The Year of a Thousand Days
This is the Year of a Thousand Days.
It feels like that. Like there were three days for every one day in the 333 days that have passed.
Or like we've aged in some sort of accelerator and lived three lives in the one life we lived in 2020. At least I feel that way: Like I was three people every single one of these thousand-feeling days.
The Best Me.
The Worst Me.
And, mostly, the Meh Okay Me, struggling to be the Best Me ... but, at most, avoiding the Worst Me. (And some days, this in itself was quite an accomplishment.)
Everything has been so hard this year. (Even voting. WTH? When did we ever stress so much about voting? Before, during, and after we did it?)
So much fear, so much anger, so much loss.
And through it all we are mostly confined to our houses and our small echo chambers – physically and virtually. This is a bizarre way to live and very far from mental health as we seek to maintain physical health. (Still, I'll take it over actually causing people to die by spreading the virus. I can recapture my mental health but I can't raise anyone from the dead.)
And now, approaching the last month of the year, what's left to do in this Year of a Thousand Days?
Survive.
That's it – and it's enough.
There's no other level of achievement this year. No goal. No far-off shore that we're paddling towards. Our boat is lost right now and we just have to live in this moment.
That's okay. It has to be.
Surviving 2020 is the biggest and best and most noble goal for pretty much all of us right now.
I don't just mean physically, but mentally and spiritually. Just making it through is enough right now.

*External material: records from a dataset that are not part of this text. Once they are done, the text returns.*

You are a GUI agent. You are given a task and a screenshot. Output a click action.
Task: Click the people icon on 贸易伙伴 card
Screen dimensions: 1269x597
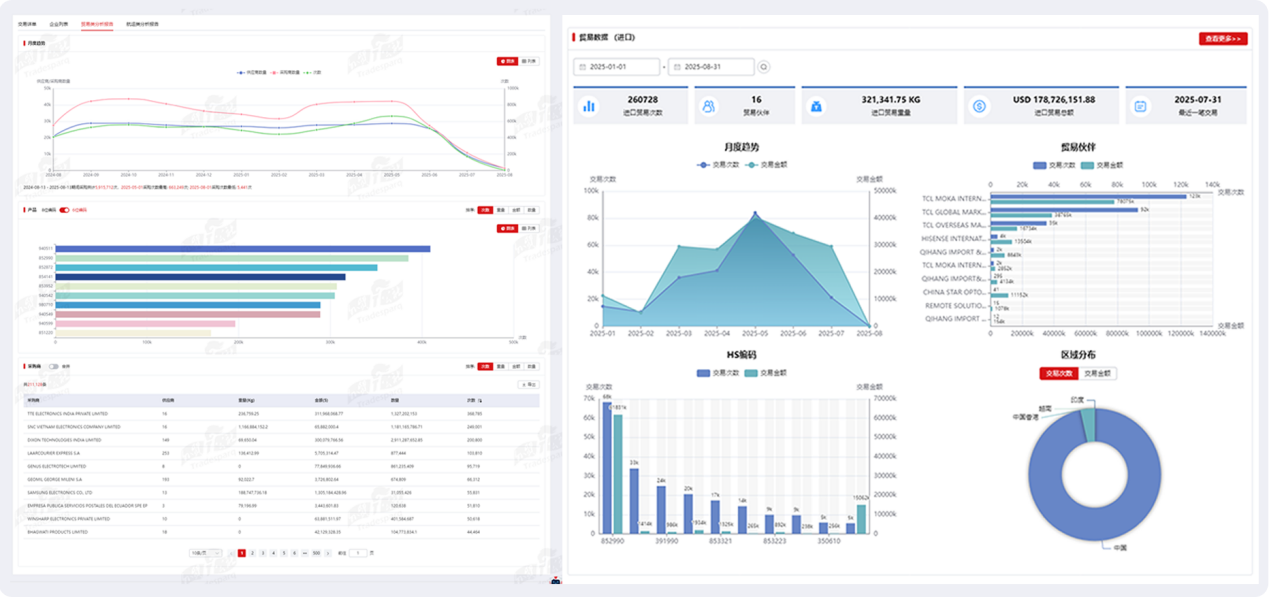pyautogui.click(x=709, y=105)
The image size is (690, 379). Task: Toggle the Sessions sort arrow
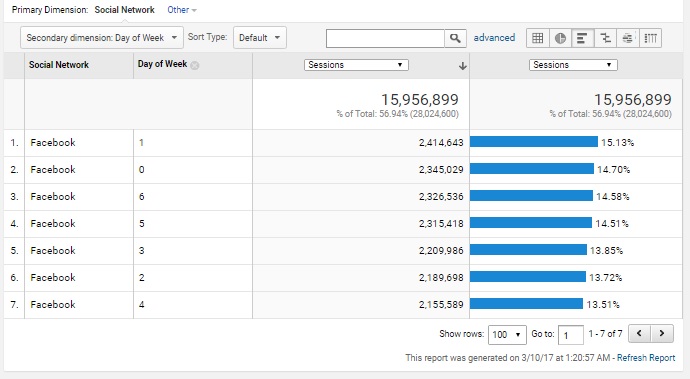[462, 66]
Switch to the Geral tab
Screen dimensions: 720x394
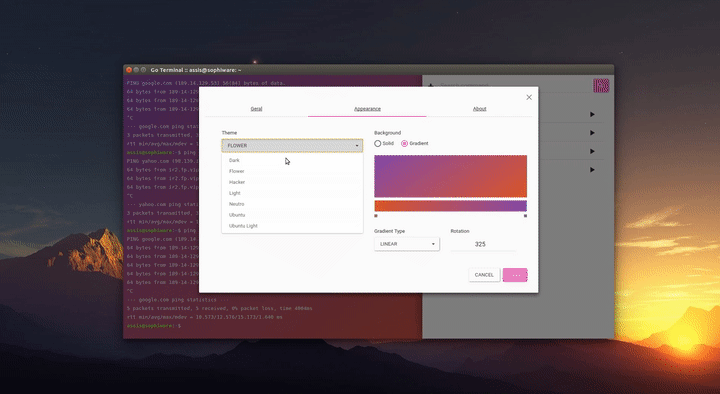tap(256, 109)
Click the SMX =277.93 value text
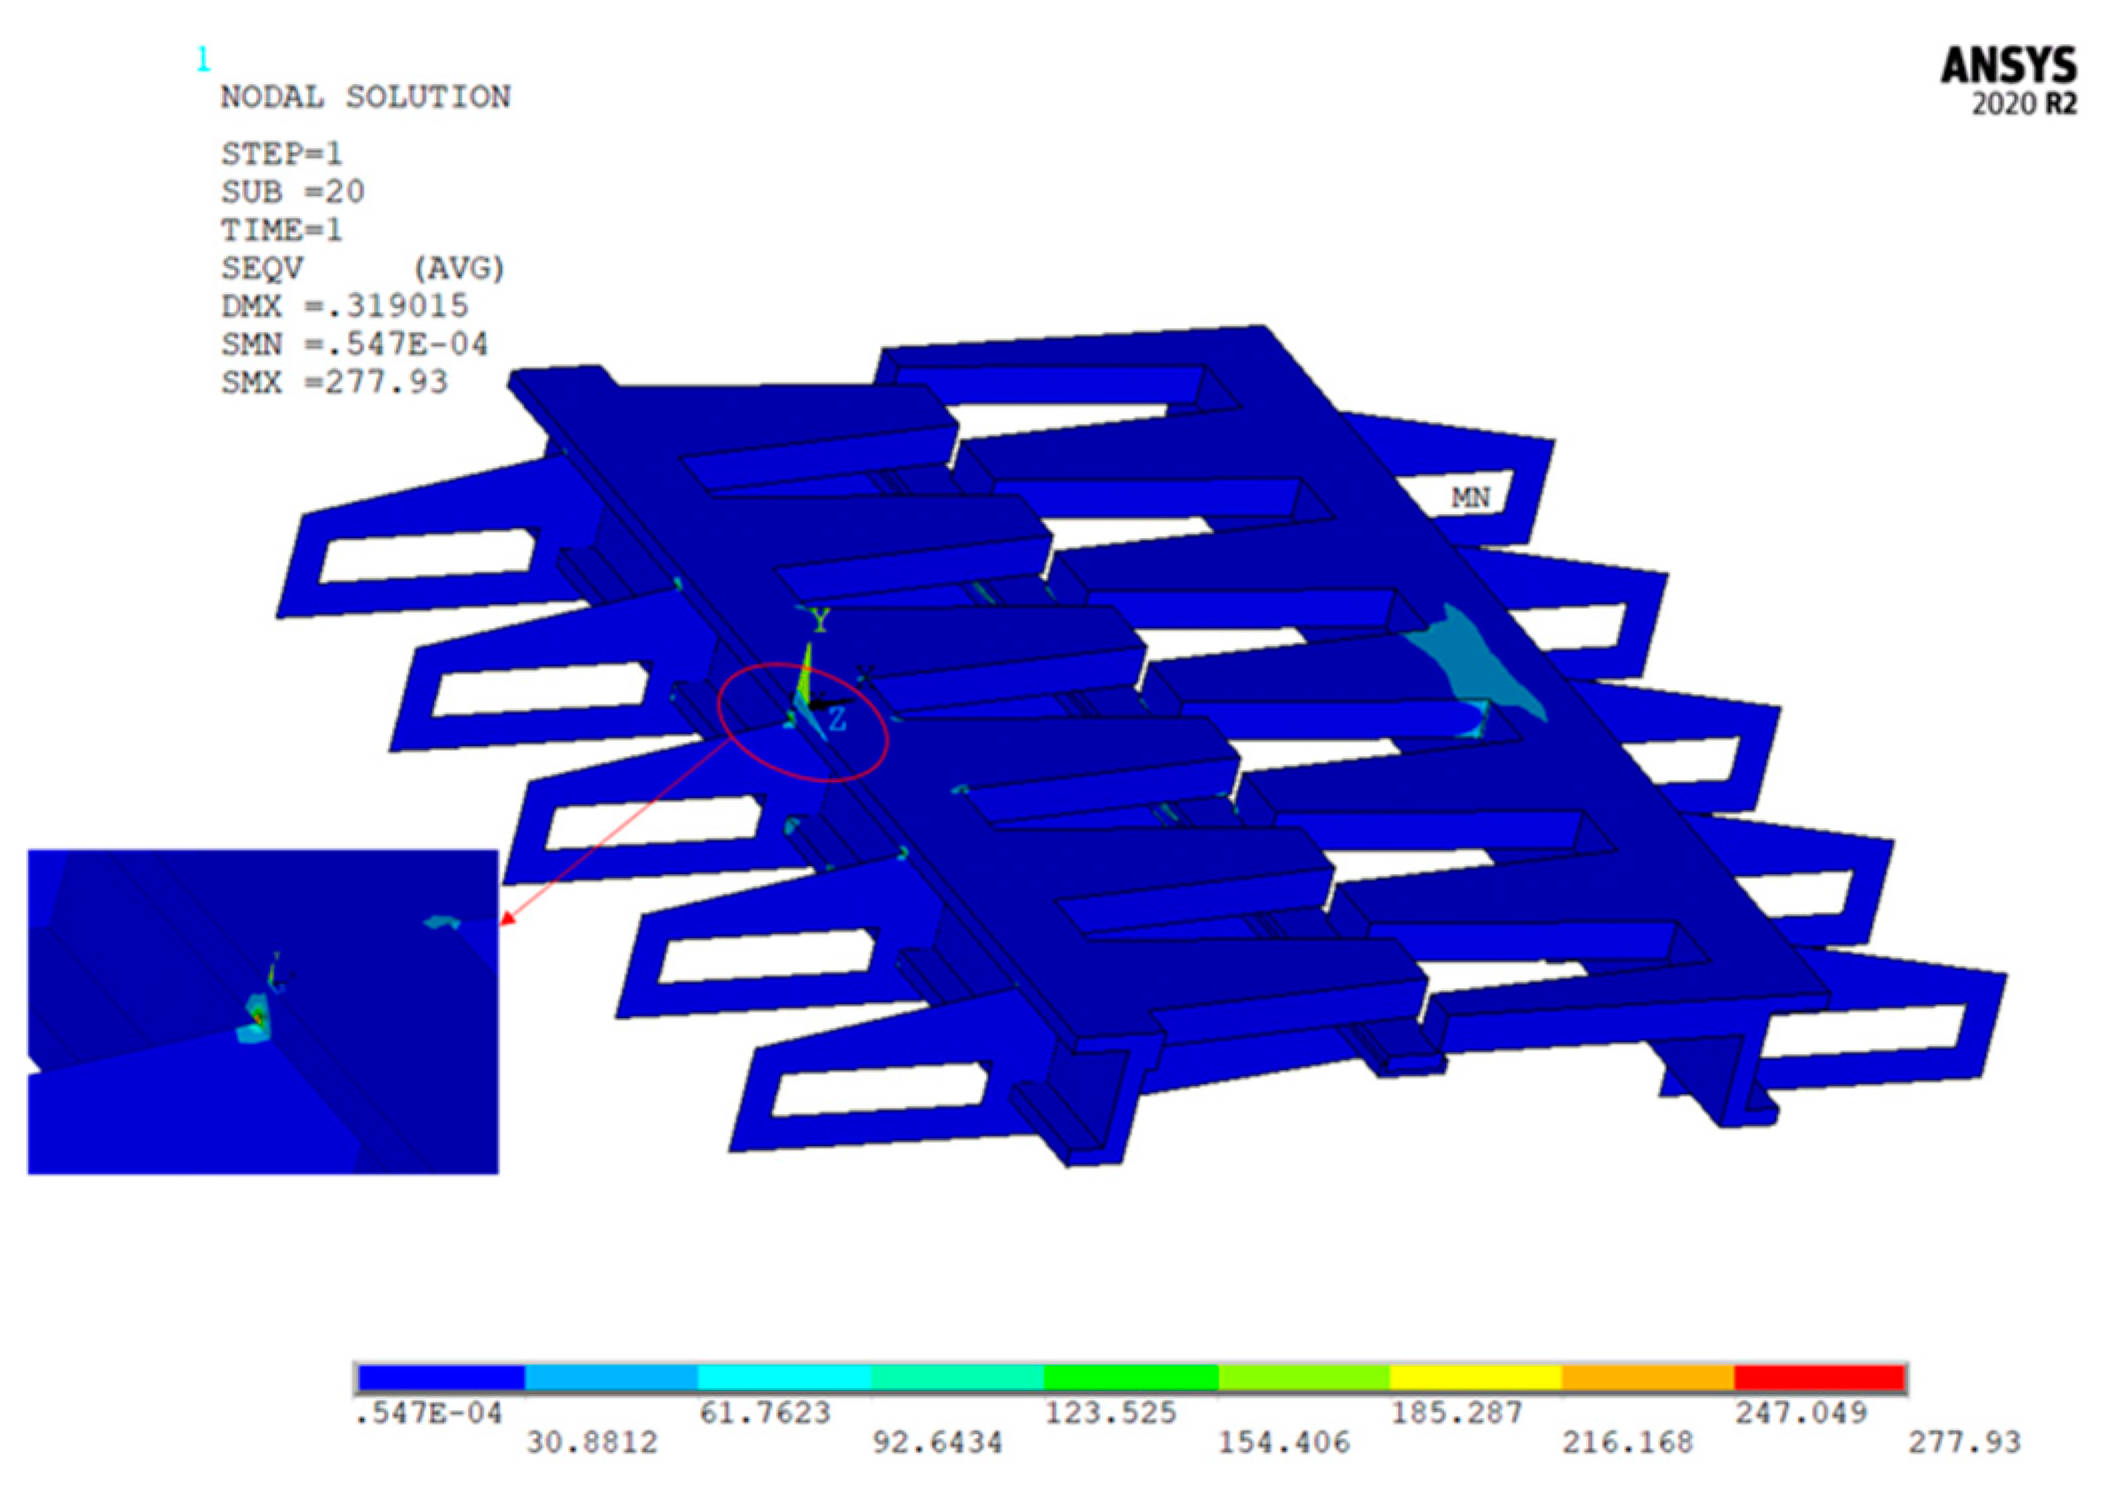 pos(334,382)

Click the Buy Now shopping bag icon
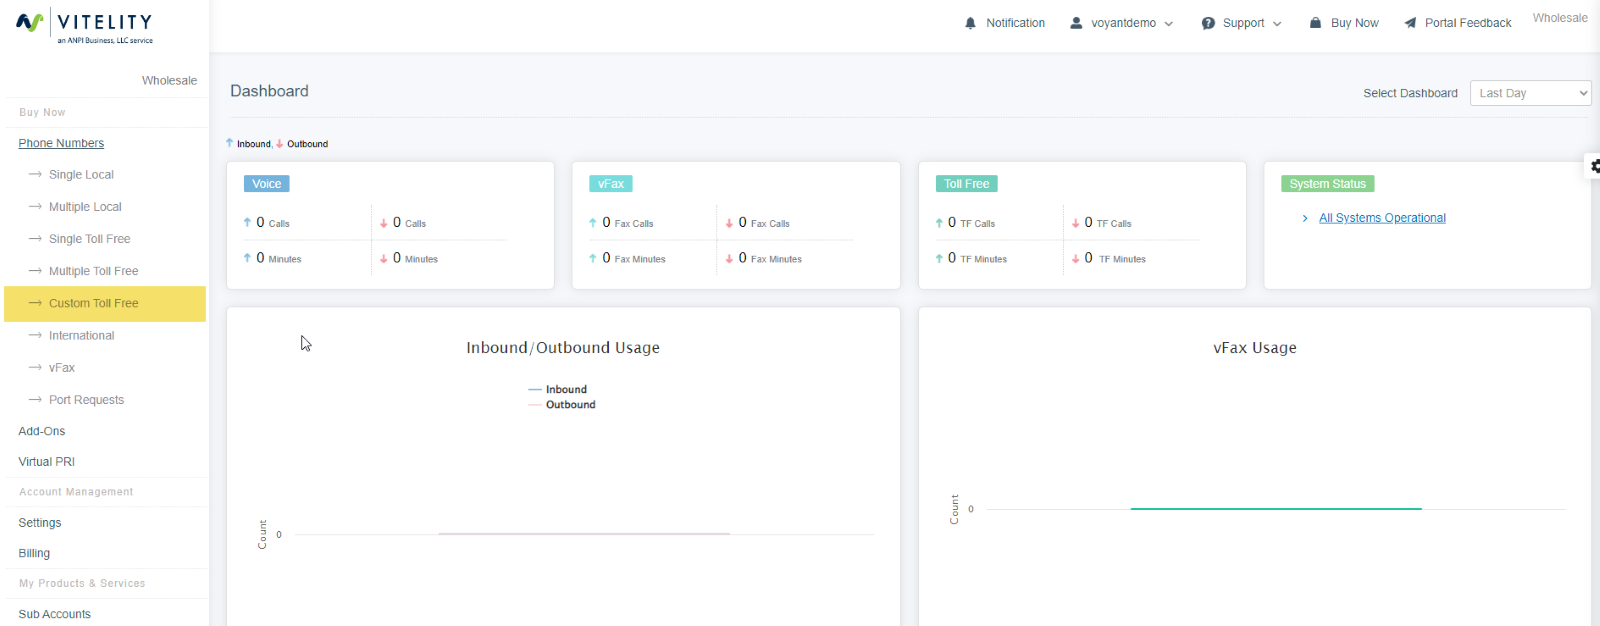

This is the Year of Thousand Days ... but we're still here.
And that's pretty damn beautiful, darling.
So go do something with this day, this last month, the end of this year. And if that something means just sitting and healing? That's okay, too. We all have so much healing to do.
Because, maybe, if we all learn the lessons of a thousand days and finally open our hearts as wide as they can go, maybe next year will only feel like it has 365 days in it.
It's worth a try.
Besides, we've all already watched way too much damn Netflix.